# Provided material
##############################

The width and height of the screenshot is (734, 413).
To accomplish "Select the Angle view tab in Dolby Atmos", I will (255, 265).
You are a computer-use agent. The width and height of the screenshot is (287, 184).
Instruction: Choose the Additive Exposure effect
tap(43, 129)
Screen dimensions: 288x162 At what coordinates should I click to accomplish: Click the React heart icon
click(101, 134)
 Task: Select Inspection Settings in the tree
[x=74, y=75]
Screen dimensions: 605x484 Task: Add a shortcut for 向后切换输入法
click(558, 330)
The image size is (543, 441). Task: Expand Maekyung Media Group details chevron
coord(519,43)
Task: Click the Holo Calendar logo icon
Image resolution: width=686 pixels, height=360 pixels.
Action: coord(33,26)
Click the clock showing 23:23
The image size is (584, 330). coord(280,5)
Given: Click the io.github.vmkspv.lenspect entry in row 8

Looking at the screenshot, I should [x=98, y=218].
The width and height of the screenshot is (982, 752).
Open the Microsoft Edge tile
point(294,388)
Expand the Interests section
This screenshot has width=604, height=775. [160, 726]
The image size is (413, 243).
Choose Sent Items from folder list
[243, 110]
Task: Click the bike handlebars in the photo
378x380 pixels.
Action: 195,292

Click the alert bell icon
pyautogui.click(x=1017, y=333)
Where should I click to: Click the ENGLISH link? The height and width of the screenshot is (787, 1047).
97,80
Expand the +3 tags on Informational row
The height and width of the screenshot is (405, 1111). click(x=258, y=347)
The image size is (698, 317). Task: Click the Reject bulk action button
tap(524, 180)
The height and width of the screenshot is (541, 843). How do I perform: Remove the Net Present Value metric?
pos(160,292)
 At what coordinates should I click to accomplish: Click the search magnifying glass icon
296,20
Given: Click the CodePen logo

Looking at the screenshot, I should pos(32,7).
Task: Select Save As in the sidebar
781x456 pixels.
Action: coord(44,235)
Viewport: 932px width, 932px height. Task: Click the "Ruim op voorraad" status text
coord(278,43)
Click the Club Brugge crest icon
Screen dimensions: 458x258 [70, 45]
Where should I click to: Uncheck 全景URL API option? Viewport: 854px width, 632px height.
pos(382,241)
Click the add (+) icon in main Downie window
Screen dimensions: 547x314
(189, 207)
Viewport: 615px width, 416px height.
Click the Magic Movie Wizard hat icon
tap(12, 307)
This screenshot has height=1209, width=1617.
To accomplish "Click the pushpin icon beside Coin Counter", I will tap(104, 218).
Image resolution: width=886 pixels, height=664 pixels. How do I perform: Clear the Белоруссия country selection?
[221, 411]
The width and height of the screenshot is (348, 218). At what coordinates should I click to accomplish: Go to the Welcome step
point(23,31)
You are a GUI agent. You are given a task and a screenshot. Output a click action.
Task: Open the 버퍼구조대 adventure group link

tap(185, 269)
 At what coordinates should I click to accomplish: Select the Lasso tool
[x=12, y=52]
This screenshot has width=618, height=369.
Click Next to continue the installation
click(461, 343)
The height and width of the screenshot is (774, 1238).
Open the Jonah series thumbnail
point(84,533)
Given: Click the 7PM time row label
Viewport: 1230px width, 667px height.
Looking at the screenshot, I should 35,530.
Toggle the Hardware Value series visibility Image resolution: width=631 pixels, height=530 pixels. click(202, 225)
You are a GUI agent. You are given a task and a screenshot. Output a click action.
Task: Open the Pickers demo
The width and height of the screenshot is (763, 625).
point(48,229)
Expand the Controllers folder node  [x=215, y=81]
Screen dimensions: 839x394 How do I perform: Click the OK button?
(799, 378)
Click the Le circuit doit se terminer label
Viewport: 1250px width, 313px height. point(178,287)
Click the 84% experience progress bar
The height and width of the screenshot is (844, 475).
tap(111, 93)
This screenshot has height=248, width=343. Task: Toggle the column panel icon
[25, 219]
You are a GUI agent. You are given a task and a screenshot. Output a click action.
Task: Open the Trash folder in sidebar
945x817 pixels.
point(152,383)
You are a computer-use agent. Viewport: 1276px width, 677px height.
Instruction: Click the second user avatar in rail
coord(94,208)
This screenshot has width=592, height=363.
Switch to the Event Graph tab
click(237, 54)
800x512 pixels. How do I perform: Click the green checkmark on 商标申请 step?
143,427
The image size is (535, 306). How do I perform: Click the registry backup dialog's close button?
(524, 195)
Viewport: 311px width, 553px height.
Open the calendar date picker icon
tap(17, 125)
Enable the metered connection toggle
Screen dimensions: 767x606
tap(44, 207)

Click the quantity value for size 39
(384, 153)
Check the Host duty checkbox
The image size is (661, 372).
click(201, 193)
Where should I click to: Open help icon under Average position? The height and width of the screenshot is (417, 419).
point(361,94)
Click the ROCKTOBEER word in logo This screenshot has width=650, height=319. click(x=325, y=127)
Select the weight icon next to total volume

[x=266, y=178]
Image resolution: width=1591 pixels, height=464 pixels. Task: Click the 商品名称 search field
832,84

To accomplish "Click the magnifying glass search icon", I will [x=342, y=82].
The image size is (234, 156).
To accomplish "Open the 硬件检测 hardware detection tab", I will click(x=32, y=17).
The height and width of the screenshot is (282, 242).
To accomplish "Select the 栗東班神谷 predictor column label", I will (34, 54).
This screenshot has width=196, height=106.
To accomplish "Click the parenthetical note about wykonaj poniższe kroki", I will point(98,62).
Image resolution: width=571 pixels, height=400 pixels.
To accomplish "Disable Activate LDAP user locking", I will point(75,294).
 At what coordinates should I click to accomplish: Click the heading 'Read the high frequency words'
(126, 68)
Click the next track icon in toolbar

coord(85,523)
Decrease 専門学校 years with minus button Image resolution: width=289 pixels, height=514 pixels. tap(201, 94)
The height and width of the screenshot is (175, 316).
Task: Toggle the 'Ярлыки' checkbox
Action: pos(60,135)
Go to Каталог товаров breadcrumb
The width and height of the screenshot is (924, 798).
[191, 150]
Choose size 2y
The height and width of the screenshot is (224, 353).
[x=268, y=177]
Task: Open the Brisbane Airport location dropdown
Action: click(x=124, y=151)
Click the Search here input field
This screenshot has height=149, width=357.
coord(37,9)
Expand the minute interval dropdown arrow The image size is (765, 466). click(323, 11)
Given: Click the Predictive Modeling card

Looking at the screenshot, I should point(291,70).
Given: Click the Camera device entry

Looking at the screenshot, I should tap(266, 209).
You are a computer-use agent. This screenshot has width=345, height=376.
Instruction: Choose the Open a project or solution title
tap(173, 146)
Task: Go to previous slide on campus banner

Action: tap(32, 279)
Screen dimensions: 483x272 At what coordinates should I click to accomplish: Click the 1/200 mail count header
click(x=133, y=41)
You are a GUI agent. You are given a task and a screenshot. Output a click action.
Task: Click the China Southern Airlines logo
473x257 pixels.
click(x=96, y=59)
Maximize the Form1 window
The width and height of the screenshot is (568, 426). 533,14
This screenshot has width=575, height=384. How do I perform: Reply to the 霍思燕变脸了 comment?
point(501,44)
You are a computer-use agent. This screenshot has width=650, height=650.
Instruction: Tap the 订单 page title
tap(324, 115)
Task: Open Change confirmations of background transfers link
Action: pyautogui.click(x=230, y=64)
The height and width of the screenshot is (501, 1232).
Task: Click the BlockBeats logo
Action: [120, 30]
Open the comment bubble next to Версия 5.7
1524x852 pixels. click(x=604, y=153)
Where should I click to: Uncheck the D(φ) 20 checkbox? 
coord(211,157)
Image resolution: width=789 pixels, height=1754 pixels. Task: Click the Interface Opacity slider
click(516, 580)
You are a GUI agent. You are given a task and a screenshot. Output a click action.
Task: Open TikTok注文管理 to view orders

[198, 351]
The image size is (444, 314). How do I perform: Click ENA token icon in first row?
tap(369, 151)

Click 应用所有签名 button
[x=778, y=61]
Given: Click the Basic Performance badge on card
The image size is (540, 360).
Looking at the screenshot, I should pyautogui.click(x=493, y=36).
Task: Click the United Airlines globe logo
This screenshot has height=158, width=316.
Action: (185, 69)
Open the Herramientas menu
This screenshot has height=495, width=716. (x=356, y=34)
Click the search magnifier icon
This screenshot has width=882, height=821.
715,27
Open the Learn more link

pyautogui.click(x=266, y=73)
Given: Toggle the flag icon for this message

##############################

# Task requirements
Print the lines above from the one with "Switch to the Event Graph tab" through the one with "Check the Host duty checkbox", both included, exactly as written and nothing more.

# Exercise response
Switch to the Event Graph tab
click(237, 54)
800x512 pixels. How do I perform: Click the green checkmark on 商标申请 step?
143,427
The image size is (535, 306). How do I perform: Click the registry backup dialog's close button?
(524, 195)
Viewport: 311px width, 553px height.
Open the calendar date picker icon
tap(17, 125)
Enable the metered connection toggle
Screen dimensions: 767x606
tap(44, 207)

Click the quantity value for size 39
(384, 153)
Check the Host duty checkbox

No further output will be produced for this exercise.